* **Action item**: Counting task for the entries below: give the number of lines that contain the word "agent", with no other text.

* **Records for the exercise**:
# # #
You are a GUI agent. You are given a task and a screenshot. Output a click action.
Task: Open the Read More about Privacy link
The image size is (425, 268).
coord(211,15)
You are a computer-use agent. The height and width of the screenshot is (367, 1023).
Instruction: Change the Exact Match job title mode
# # #
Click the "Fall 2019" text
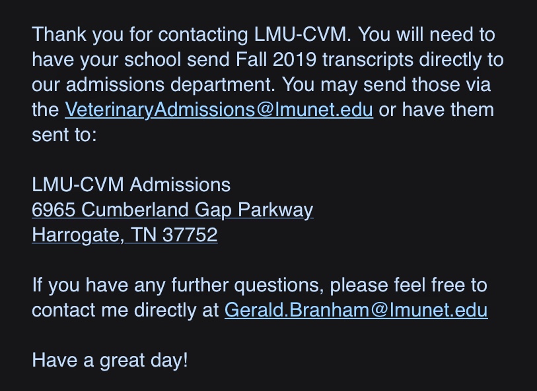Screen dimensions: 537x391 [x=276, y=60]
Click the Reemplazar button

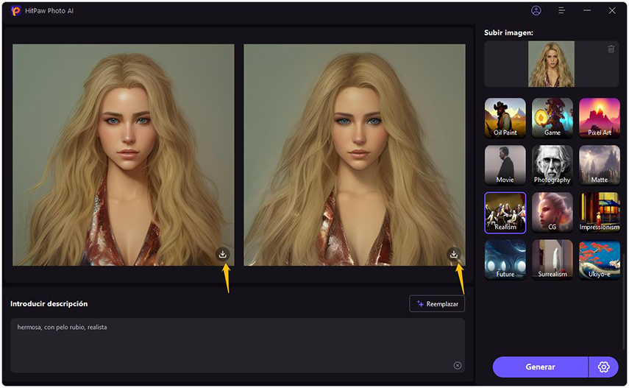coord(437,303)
# # #
* **Exercise output**: 2